GC–MS chromatograms of N.oculata FAME under nitrogen-repleted (a) and nitrogen-depleted (b) growth

Unsaturated fatty acids have been reported to have a reasonable balance of fuel properties (Zheng et al. 2011). We have reported that the chain length of fatty acids in N. oculata was between C14 and C20 in our previously study (Surendhiran and Vijay 2014a, b). In a previous report, it was stated that fatty acids with maximum of C16 and C18 series were recognized as the most common components of biodiesel (Lin et al. 2012). Therefore, fatty acids from N. oculata were more applicable for producing a high quality of biofuel, since it contained a high content of C16 (palmitic acid) and C18 (oleic acid).

Properties of biodiesel from N. oculata

The properties of N. oculata biodiesel synthesized through interesterification are listed in Table 2. The results were compared with that of diesel fuel and biodiesel from jatropha oil as stated by ASTM standard D6751. The final results revealed that no substantial variations were observed between the biodiesel properties of N. oculata and jatropha oil.

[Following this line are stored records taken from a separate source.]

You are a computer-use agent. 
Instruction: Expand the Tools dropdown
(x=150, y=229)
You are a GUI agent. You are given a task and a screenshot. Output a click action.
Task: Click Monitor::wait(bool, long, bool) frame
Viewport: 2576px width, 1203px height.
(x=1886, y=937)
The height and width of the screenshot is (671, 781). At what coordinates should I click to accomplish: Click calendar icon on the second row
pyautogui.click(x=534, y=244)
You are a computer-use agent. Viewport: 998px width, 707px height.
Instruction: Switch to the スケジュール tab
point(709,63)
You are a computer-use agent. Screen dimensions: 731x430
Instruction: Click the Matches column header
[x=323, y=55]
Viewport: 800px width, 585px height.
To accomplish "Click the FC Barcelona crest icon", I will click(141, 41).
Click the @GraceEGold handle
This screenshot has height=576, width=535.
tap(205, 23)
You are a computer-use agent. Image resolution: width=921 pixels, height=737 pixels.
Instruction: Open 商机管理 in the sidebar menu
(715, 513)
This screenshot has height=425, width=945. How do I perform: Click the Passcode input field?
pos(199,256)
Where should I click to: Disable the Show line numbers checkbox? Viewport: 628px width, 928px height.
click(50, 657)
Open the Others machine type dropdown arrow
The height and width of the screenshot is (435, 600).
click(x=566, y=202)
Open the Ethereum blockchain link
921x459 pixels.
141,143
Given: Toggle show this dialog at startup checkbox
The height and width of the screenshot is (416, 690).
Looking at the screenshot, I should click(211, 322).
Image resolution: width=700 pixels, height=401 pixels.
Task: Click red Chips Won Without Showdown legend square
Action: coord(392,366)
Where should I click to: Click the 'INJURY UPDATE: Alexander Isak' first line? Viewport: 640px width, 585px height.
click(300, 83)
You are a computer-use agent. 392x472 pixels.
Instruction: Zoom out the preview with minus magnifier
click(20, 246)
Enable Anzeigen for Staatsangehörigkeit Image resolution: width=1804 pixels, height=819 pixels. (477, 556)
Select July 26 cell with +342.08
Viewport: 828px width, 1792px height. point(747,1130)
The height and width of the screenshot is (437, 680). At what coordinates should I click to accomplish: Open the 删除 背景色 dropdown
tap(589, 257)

Table 2 Comparison of physio-chemical properties of biodiesel from N. oculata with petrodiesel and Jatropha biodiesel

Conclusion

In this study, we have reported the conversion efficiency of marine microalga N. oculata oil to biodiesel using immobilized lipase in a solvent-free system with methyl acetate as the acyl acceptor. On studying the effects of different parameters influencing the process, an effective conversion rate of 95.68 % was observed. The optimized reaction conditions were 1.5 g immobilized lipase, 1:12 oil/methyl acetate molar ratio, 4 % water (w/w), 35 °C, 250 rpm and 60 h. The study revealed the potentiality of encapsulated lipase in transesterification due to its high stability and efficient activity after repeated usage. The present work is more advantageous than previous investigations, as it is a solvent-free system using only methyl acetate as the acyl acceptor, resulting in triacetin as the by-product that could be useful in various applications. The process also proved to be environmentally friendly and cost-effective due to the reusability of the immobilized beads.